DIRECTIONS
A – Answer these questions using the Anne Boleyn text.
(i) In what year does the writer believe Anne was born?
(ii) Who was Anne's mother?
(iii) Which two languages did Anne become fluent in while in the Netherlands?
B – Quote the Anne Boleyn text word for word, starting at "Today, most historians" and ending at "passed long ago.".

TEXT SECTION
Today, most historians agree that Anne was born in 1501, key evidence being the age-minimum of twelve for an education in the Netherlands under Margaret of Austria in 1513. However, given the only primary sources, written by two figures very close to her life, that exist and list actual years, favor 1507, and the unlikelihood of her, known for attracting male desire, being a single 26-year-old (in 1526) when her two siblings were married at around 19, I believe she was born in 1507. Considering her father and Margaret of Austria were friendly, Anne’s young age as a girl of seven and not twelve probably mattered little. As for Anne’s remark in 1531 that her youth was passing her by, were that she was thirty and not twenty-four, by Tudor standards it would have passed long ago.

Her father was Thomas Boleyn, of some Irish and Norman descent, and her mother was Elizabeth Howard, sister of the most prominent figure in England, the Earl Marshal and Duke of Norfolk. Her older sister was Mary Boleyn, who, aside from being a royal mistress to King Henry VIII and King Francis I of France, was a very minor figure, and George Boleyn was her brother and best friend, a diplomat who shared her French inclination, taste for art and religious views. He enjoyed a close relationship with her future husband, King Henry.

Anne spent a year from 1513-1514 in the Netherlands, and became close to the Archduchess, who would write very positive comments like “so presentable and so pleasant, considering her youthful age, that I am more beholden to you for sending her to me, than you to me” in a letter to her father. She studied intensely and became fluent in French and Latin, and also began to learn music, dance and other female virtues. Archduchess Margaret was an independent, well-learned woman and a woman-regent in her own right and patroness of extravagant art, and Anne would grow up to embody her in many ways. In 1514 Anne became a maid-of-honor to Henry VIII’s sister, Mary Tudor, when she married Louis XII of France. Though Louis died within months and Princess Mary remarried, for love, and returned to England, Anne would spend almost ten years at the French court. Its dark, glamorous fashions and cultural graces would never leave her – nor would the values imparted in her between 1514 and 1522. Many of Anne’s books were reformist pieces in the French language, and her religious ideals would mirror the radical reformist king’s sister’s, Marguerite de Navarre. Later correspondence between these two shows respect and friendship.

Victorian engraving of Boleyn.

GIVEN DATA

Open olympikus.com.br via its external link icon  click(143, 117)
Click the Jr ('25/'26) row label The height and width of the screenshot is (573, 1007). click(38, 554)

EXPECTED OUTPUTS
A –
(i) 1507
(ii) Elizabeth Howard
(iii) French and Latin

B –
Today, most historians agree that Anne was born in 1501, key evidence being the age-minimum of twelve for an education in the Netherlands under Margaret of Austria in 1513. However, given the only primary sources, written by two figures very close to her life, that exist and list actual years, favor 1507, and the unlikelihood of her, known for attracting male desire, being a single 26-year-old (in 1526) when her two siblings were married at around 19, I believe she was born in 1507. Considering her father and Margaret of Austria were friendly, Anne’s young age as a girl of seven and not twelve probably mattered little. As for Anne’s remark in 1531 that her youth was passing her by, were that she was thirty and not twenty-four, by Tudor standards it would have passed long ago.